In His Image.
What does it mean to be made in His image?
Are there scars upon my brow, or was it sculpted to don a crown of thorns? Was my side made to accept the spear? Were my hands created to receive the point of a nail? Or are there scars to show they were there?
My wounds were healed before I had them. My sins forgiven without a memory of their occurrence. And yet I bear a cross daily. I still suffer a small portion for my responsibility in my sin. Yet He endured to insure my survival, my freedom.
What is the image of God?
He is perfect. Am I? No.
Can I be? Only when He perfects me. Perfection is a process.
Isn’t it odd how the crown of thorns, when we picture it on His head, seems to fit so well, even having been pushed down upon His head? As though the thorns were grown to fit His brow alone? As though, because of His great love for us, His very flesh knew He took it willingly?
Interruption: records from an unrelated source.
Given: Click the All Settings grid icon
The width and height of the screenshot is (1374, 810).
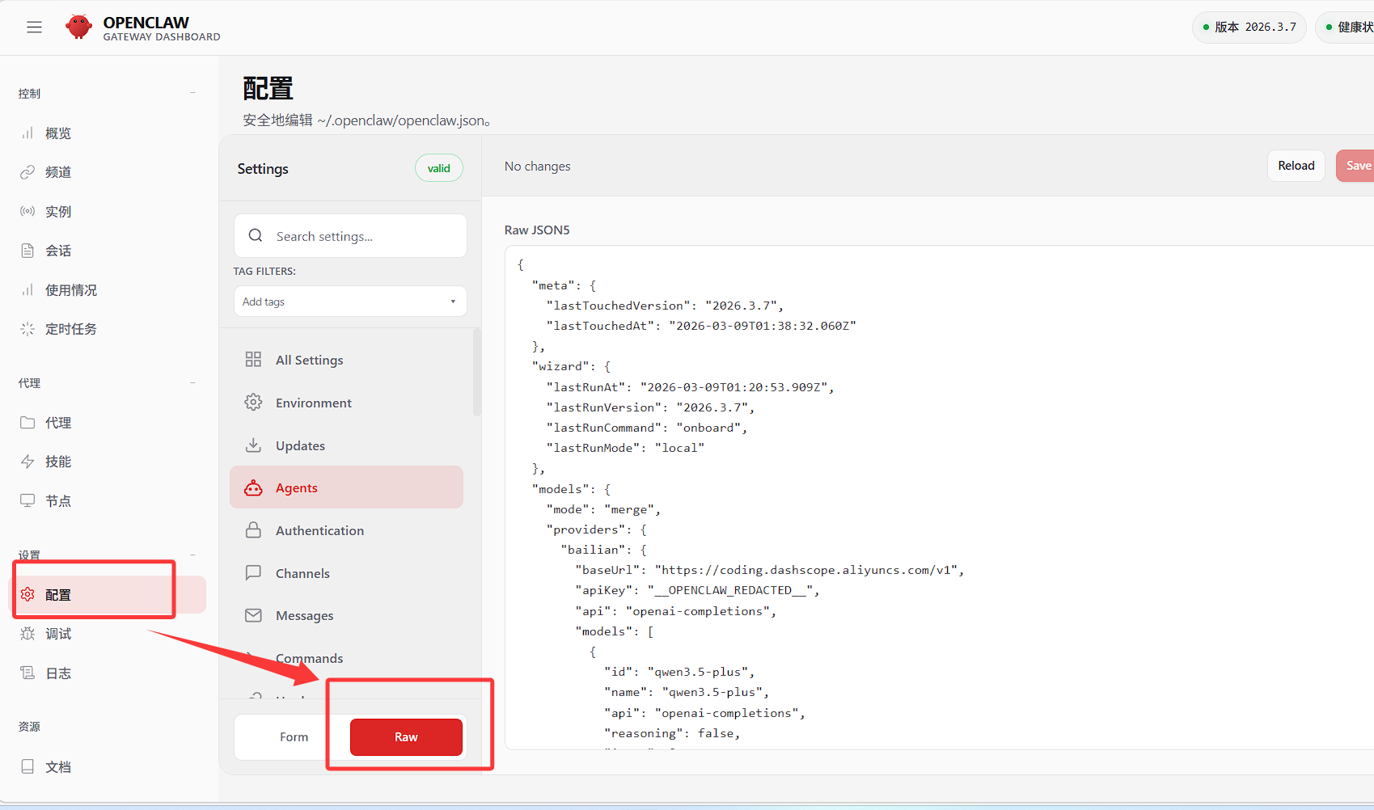Looking at the screenshot, I should pos(253,360).
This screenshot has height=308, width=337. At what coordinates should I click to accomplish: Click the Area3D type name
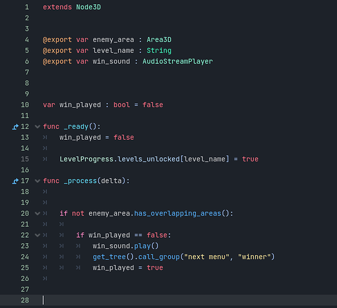pos(159,40)
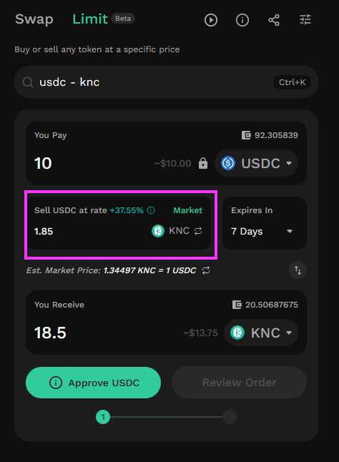
Task: Click the rate percentage info icon
Action: click(151, 210)
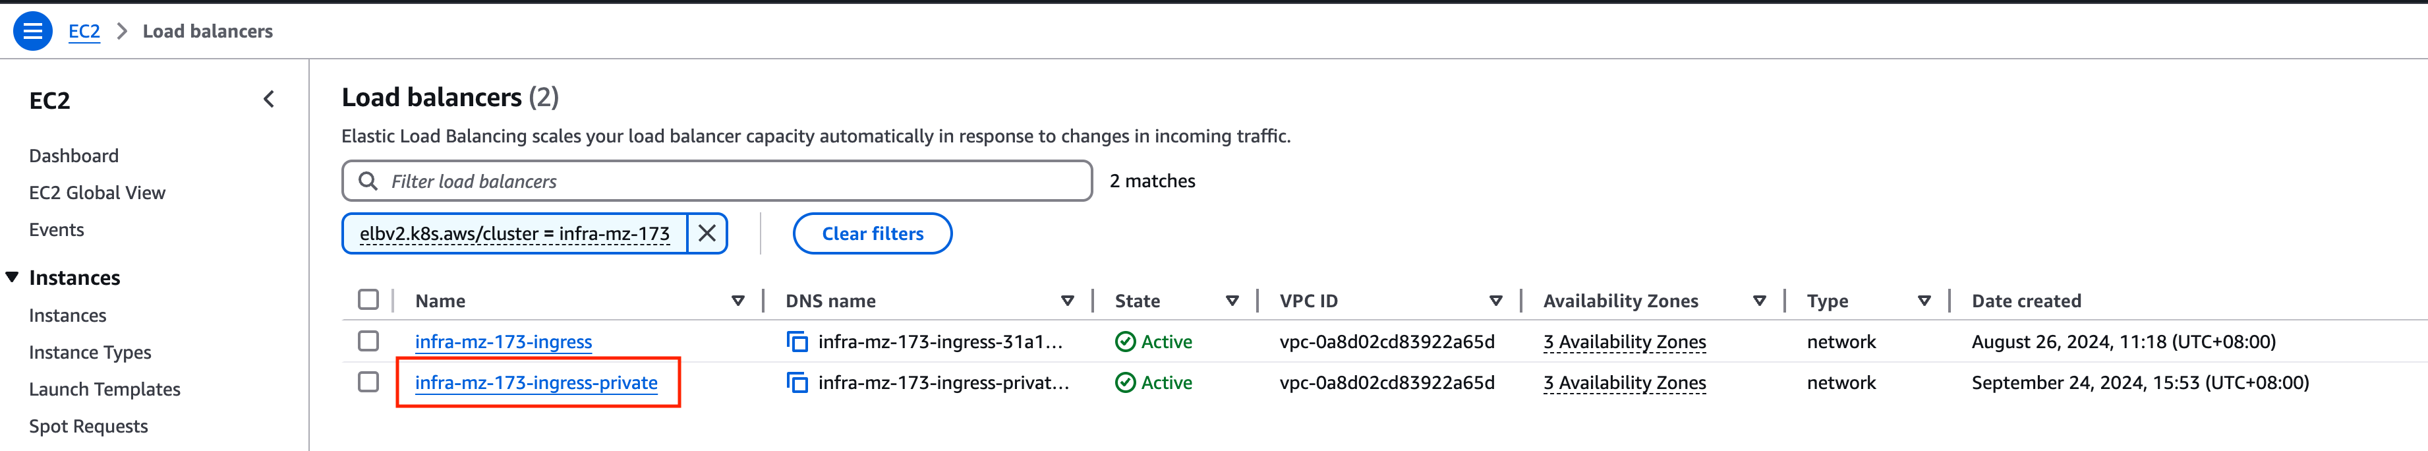Open the AWS navigation hamburger menu
Viewport: 2428px width, 451px height.
(34, 30)
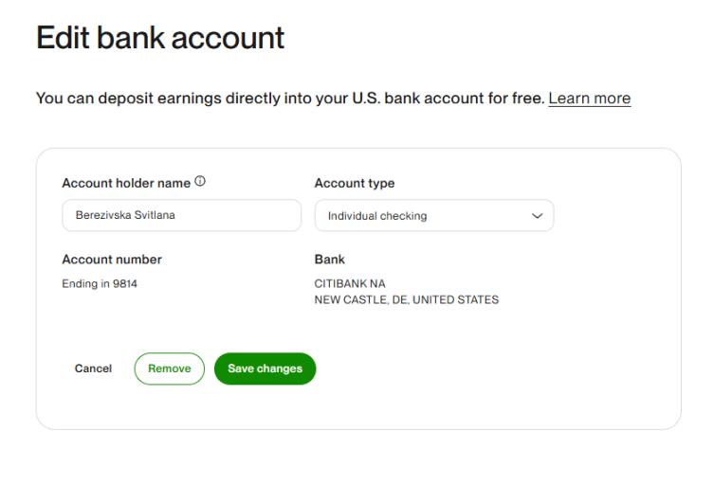Image resolution: width=714 pixels, height=485 pixels.
Task: Open the Account type dropdown
Action: 434,215
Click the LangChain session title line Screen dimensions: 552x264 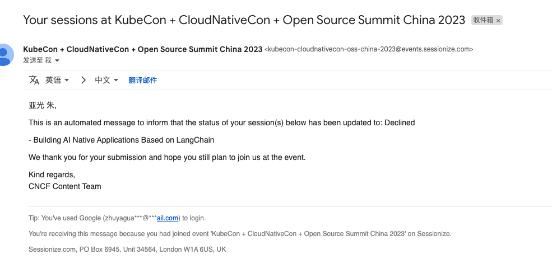122,140
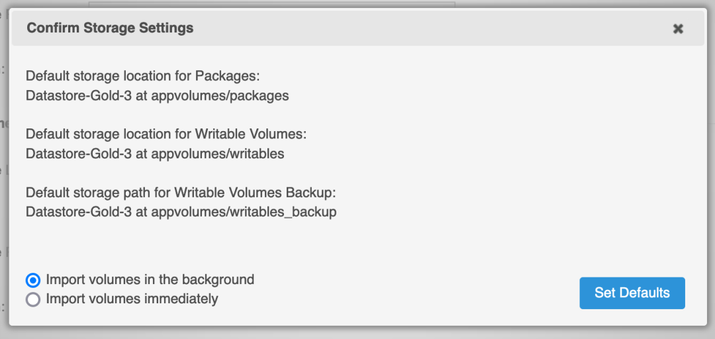
Task: Close the Confirm Storage Settings dialog
Action: [678, 29]
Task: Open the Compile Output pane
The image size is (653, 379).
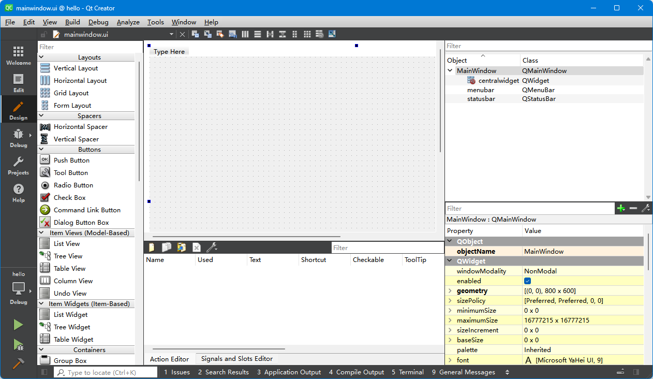Action: click(x=357, y=372)
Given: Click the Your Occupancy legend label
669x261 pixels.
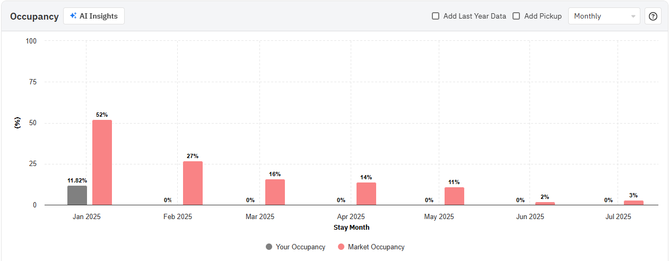Looking at the screenshot, I should tap(300, 247).
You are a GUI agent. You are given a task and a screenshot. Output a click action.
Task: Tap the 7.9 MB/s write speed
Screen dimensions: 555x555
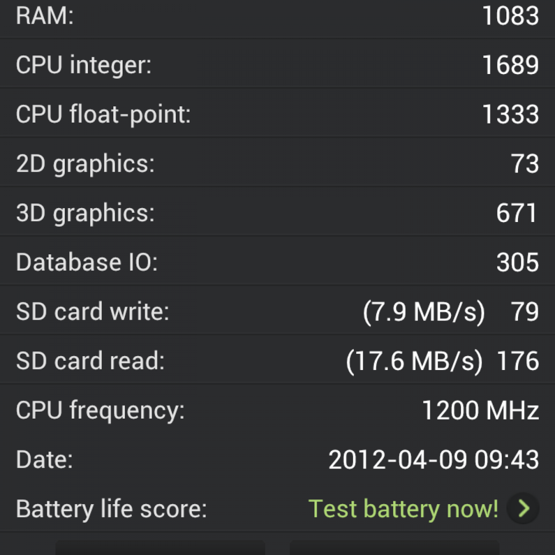[424, 311]
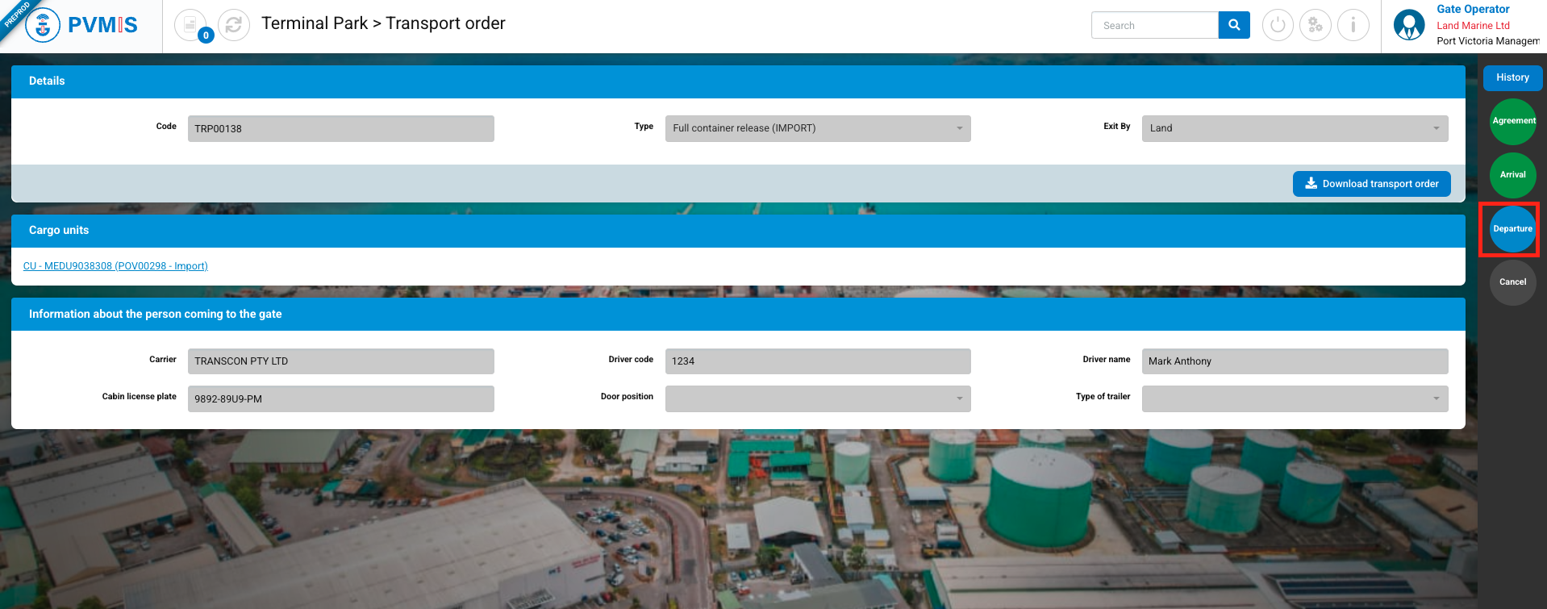This screenshot has width=1547, height=609.
Task: Open the CU - MEDU9038308 cargo unit link
Action: pos(115,266)

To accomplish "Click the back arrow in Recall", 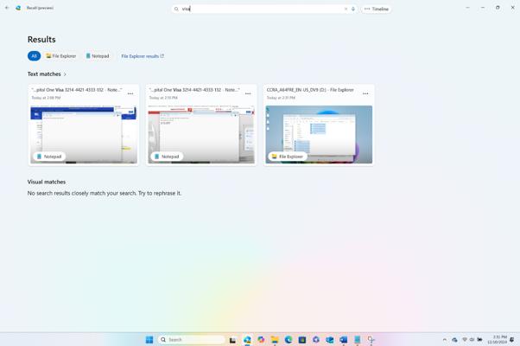I will click(7, 8).
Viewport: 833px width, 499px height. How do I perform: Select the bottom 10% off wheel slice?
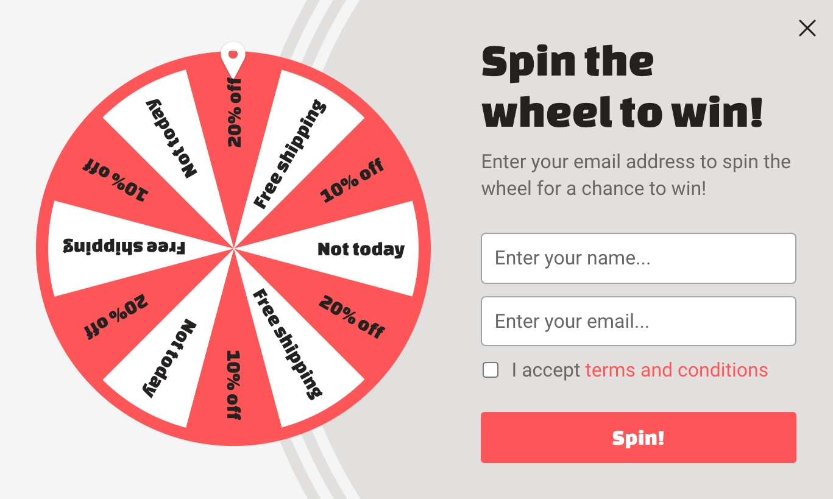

Did the nails pierce His hands and feet and separate the tissues as though they were meant to be there?
I see His pain, and I wonder at His endurance, and then I find His peace.
Like Thomas I doubt Him, and I doubt what I see and what I touch. Every part of my life is a process of eliminating my doubt. I am shown repeatedly that I am loved, that I am cared for, and because of this I discover that while His crucifixion is a daily occurrence in my life, so is Easter, and all I can ever hope to be is His image.
A mere reflection.
For only Christ is Truth and Love Incarnate.
The sad fact of the matter is that even though God has done so much, I still try to take it back. While God’s word on the issue is final, because it is indeed “finished”, I keep trying to do it over until “I get it right” once and for all. I don’t want to be the cause of His pain because I am convinced that His sacrifice leaves me in His debt, and I can’t stand that! I hate debt! I hate obligation! Why? Because it forces me to admit my incredible, all consuming need for a Savior.
“by his wounds we are healed.” Isaiah 53:5
So do not come to me for comfort in your pain for I stand useless in shock, in horror, in awe and in love at His sacrifice. I have no words that would be adequate to match His actions on our behalf. Only His open wounds can fulfill our need, and He is waiting for us to touch them. The greatest joy in Easter is that He is greater than all the pain of my sins to kill him. Every wound He took is one more I don’t have to bear.
And what that proves, in the end, is that there is not enough blood in my veins to cover the sins of the world.